Only if it has a fan. My NES was 20 years old the first time I opened it and it looked pretty much spotless.


I wonder if anyone ever found a use for the mystery SCSI (or maybe it's parallel )but on a Centronics style plug?) port inside of it. I've heard it was meant for the Nintendo modem that was supposed to be used to connect your NES to a dial-up Nintendo online network, none of which ever made it beyond the concept stage. Did that robot use it maybe?


Nominal - 2016-01-19

Blow me


Nominal - 2016-01-19

Least to most durable consoles ever:

Xbox 360
NES
Playstation 2
Playstation
SNES
Turbograph 16


infinite zest - 2016-01-19

Knocking on wood here, but the curbed 360 I have is pretty durable. Like my laptop, a housemate just put it in the dumpster in the rain. Since I mostly just use it for netflix I've fallen asleep and left it on, and it's still truckin'. It's a Halo 3 Edition, so that makes it 9 years old probably with a lot of wear and tear and more use than any console used specifically for vidya games that I've ever had.


Sudan no1 - 2016-01-20

maybe some of you nerds know, is the Japanese NES /Famicom more durable?


Ugh - 2016-01-20

for the nes i always heard the durability was a flaw with the front-loading cart design, which is partly why the top-loader is costly (plus it had a shorter production run iirc)

if youre like me you'll just sorta give up and deal with the minor emulator issues versus the cost and time of dealing with it all

i know ive seen guides to repairing front-loaders but it sounds like the stress points on the design guarantees another repair down the road


Old_Zircon - 2016-01-20

Sounds about right.
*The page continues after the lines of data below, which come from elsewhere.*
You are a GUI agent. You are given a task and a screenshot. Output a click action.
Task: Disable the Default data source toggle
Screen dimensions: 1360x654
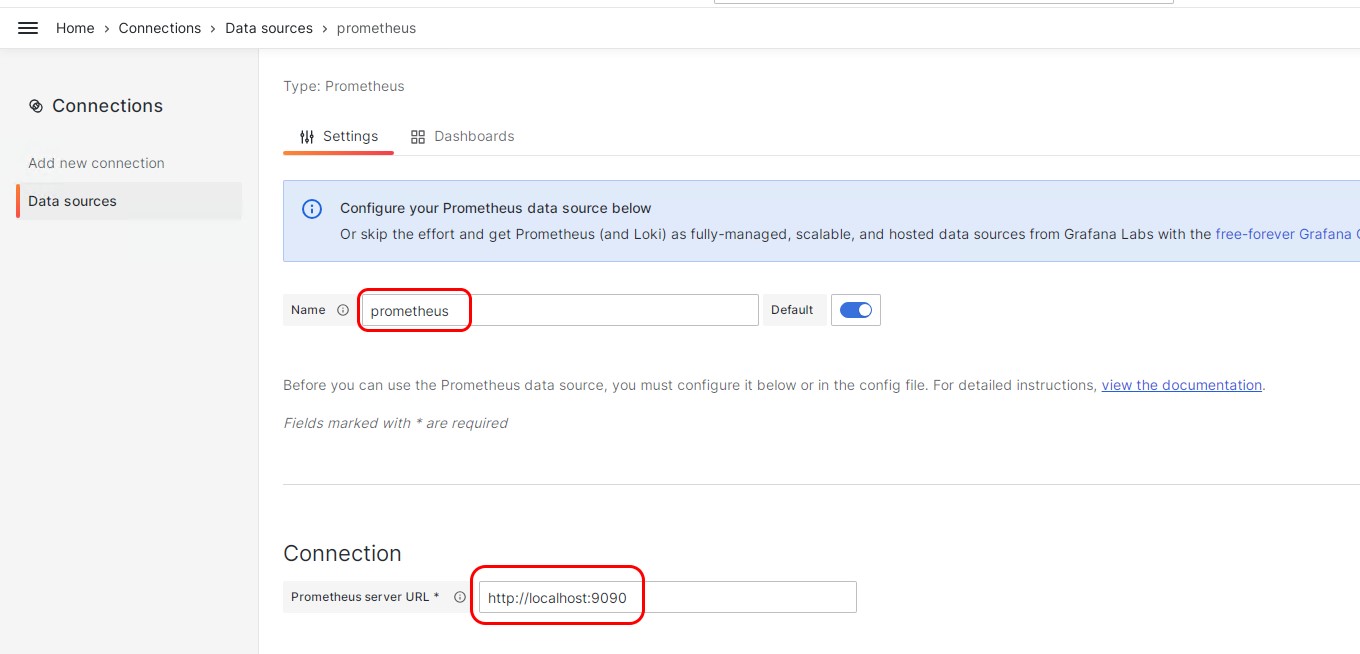[855, 310]
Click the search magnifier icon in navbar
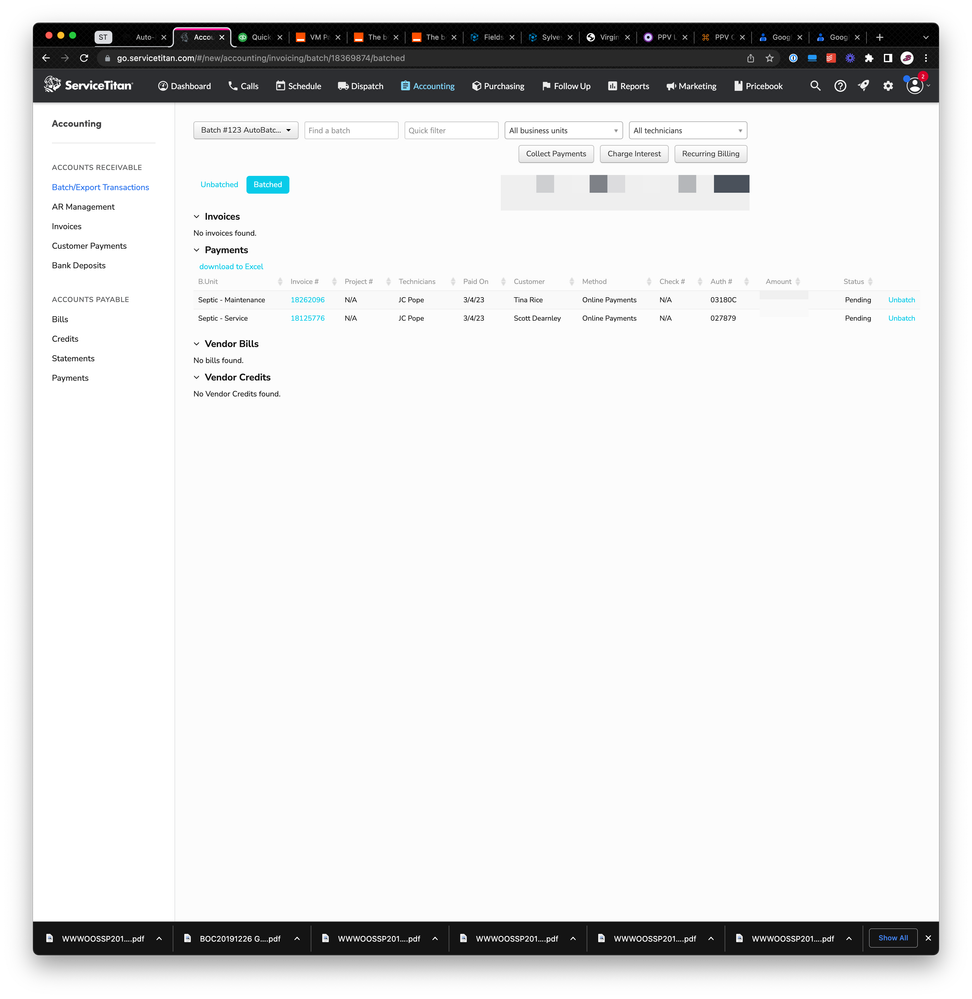This screenshot has height=999, width=972. [x=815, y=86]
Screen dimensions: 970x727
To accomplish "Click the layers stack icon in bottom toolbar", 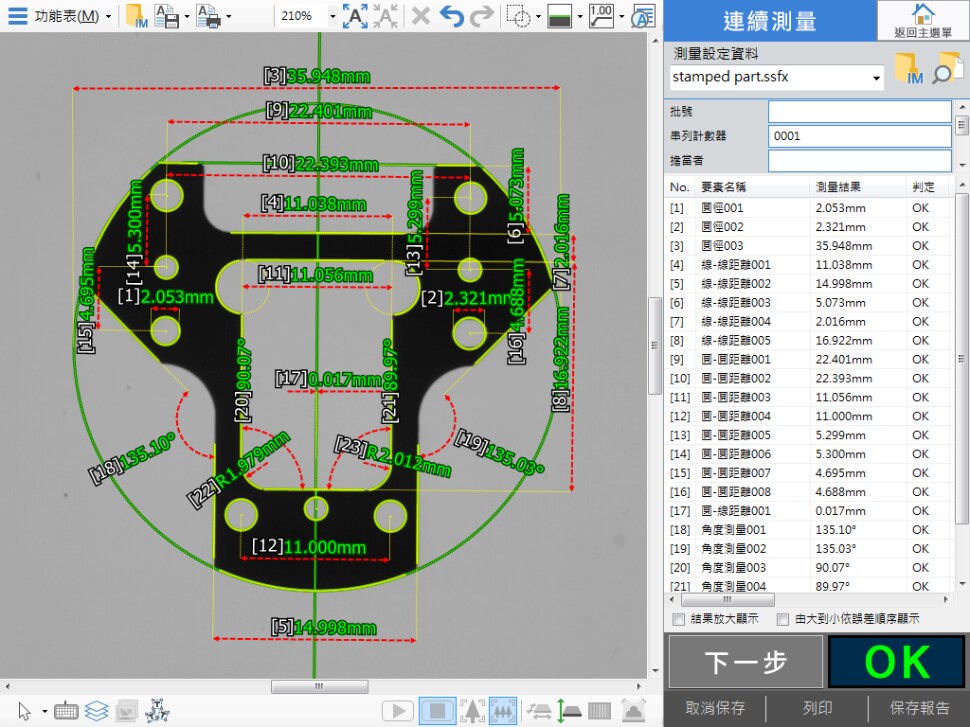I will pos(96,711).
I've never had trouble with my SNES but I don't use it much. The only trouble my NES has ever given me is the connector, since I replaced that around 2003 it's been fine, but I always treated it pretty well.
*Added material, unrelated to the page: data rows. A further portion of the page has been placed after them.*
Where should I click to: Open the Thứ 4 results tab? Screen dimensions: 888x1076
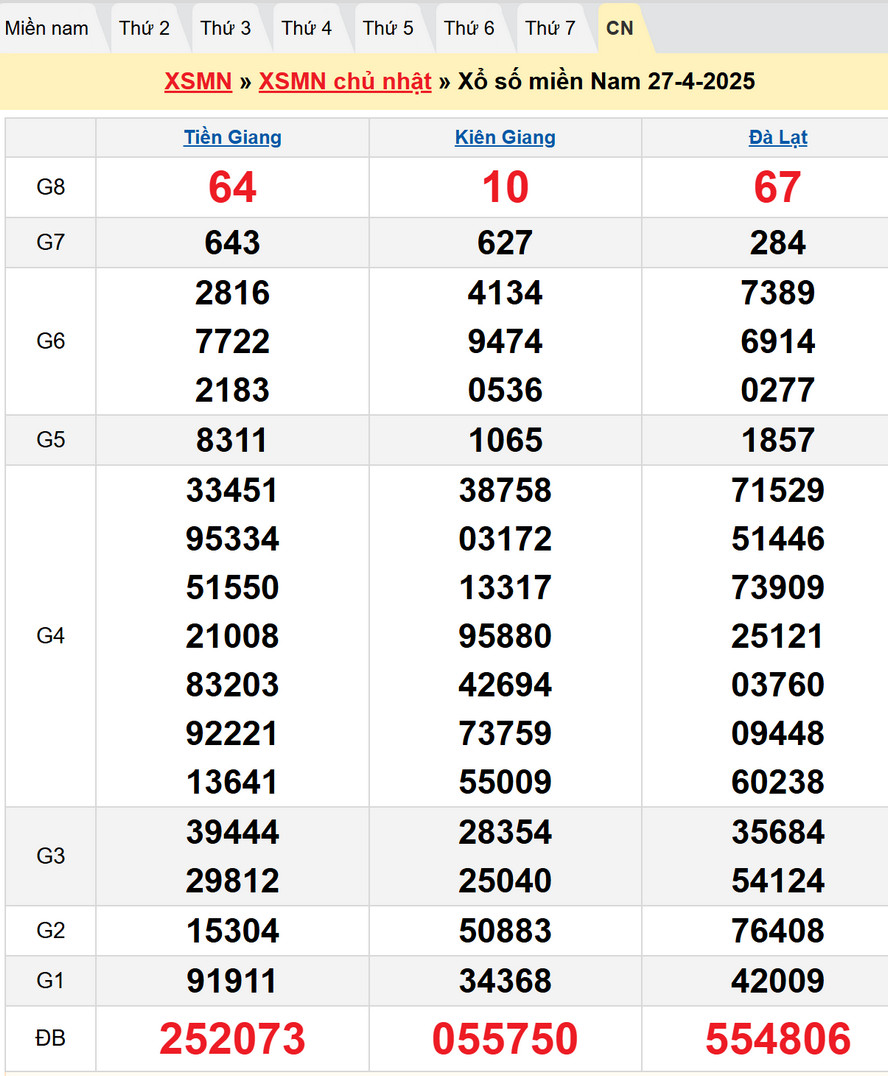pos(306,28)
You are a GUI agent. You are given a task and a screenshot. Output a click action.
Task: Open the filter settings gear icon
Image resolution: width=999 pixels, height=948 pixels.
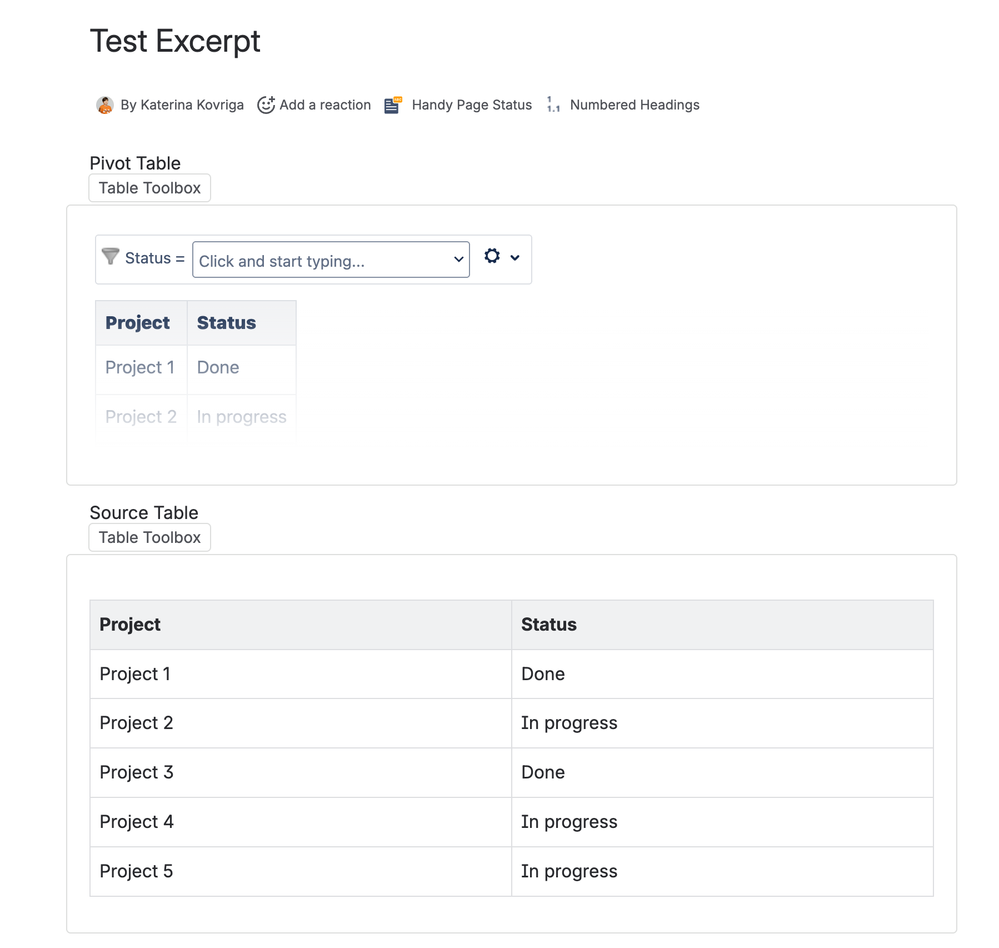tap(492, 256)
The least reliable CONTROLLERS I've used have got to be Atari 7800.

If you use a Game Genie every time you play a game on the NES you don't stress the connector or anything, since you don't have to press the cartridge down like you normally would. That was how everyone kept theirs going when I was in middle school, which was a pain since between all of my friends we only had two Game Genies.


Old_Zircon - 2016-01-20

I swear I didn't even click those stars.


dairyqueenlatifah - 2016-01-20

Never owned a Turbograph 16 but I can vouch for the SNES. We were moving once when I was 9 years old, and my cousin dropped my SNES in the rain, down a flight of stairs which crash landed on a wet slab of concrete. Twenty-one years later that very same SNES still works like new.


Monkey Napoleon - 2016-01-21

Crap, I didn't even see this video when I commented on the other one.
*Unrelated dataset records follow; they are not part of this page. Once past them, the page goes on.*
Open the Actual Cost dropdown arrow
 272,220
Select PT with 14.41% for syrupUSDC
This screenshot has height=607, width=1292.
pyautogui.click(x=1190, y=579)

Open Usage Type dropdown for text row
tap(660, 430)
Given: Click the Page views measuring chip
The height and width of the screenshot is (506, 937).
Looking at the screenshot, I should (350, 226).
The replacement cartridge connectors you can get these days are (relatively) built like fucking tanks and will last you 10x as long as the one that comes with the system, especially if you do the sensible thing and get rid of the carriage.

If you don't mind soldering a bit, or paying a guy to do it for you, it's a worthwhile thing to do even if yours isn't broken.


Old_Zircon - 2016-01-21

Do you have to solder even? i replaced mine in 2004 or 2005 and all I had to do was loosen two screws, unplug the old one from a connector on the main board, and plug in/screw down the new one. I don't use it too often (I mainly fixed it because I traded for a MidiNES but it turns out the MidiNES was so buggy it wasn't that useful) but it's still going strong.